(ASSIGNMENT) In the material below, find each line with the word "agent" and list it.

--- START ---

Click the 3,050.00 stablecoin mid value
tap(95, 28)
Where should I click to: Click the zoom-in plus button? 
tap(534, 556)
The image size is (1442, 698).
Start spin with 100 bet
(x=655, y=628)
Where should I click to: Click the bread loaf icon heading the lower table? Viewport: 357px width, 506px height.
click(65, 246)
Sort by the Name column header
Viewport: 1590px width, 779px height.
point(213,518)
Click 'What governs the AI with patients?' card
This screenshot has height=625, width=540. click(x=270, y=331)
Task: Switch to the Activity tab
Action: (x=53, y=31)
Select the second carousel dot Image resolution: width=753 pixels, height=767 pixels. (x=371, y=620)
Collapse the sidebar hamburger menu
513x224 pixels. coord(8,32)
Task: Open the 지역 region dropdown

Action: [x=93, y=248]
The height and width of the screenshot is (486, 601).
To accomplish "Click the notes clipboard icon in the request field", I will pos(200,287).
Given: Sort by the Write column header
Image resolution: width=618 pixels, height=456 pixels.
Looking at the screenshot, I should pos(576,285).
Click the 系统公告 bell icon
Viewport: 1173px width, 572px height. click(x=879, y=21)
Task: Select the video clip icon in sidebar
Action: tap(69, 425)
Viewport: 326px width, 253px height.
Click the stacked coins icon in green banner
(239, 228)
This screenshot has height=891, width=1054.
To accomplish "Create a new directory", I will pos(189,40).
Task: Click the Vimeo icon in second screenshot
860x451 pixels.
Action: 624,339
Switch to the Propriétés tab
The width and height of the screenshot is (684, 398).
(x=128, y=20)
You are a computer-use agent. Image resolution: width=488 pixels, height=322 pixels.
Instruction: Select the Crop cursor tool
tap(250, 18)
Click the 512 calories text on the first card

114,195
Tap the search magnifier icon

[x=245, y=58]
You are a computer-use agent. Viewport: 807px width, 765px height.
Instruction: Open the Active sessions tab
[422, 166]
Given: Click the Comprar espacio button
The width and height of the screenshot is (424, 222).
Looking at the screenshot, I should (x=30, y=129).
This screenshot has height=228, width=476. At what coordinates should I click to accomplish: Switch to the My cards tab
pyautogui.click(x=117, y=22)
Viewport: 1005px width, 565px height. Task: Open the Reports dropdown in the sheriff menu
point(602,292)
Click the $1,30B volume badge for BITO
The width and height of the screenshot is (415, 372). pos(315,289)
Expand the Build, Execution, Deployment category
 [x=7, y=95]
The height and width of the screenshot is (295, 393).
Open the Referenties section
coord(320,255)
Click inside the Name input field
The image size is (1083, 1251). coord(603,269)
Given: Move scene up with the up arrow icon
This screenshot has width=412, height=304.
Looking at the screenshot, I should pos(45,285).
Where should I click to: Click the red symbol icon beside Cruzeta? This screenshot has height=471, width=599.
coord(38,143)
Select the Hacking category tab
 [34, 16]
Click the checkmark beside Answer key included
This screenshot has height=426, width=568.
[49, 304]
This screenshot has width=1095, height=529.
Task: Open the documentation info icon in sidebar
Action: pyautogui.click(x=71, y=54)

--- END ---

(ANSWER SPACE)
You are a computer-use agent. Image resolution: width=488 pixels, height=322 pixels.
You are a computer-use agent. Viewport: 807px width, 765px height.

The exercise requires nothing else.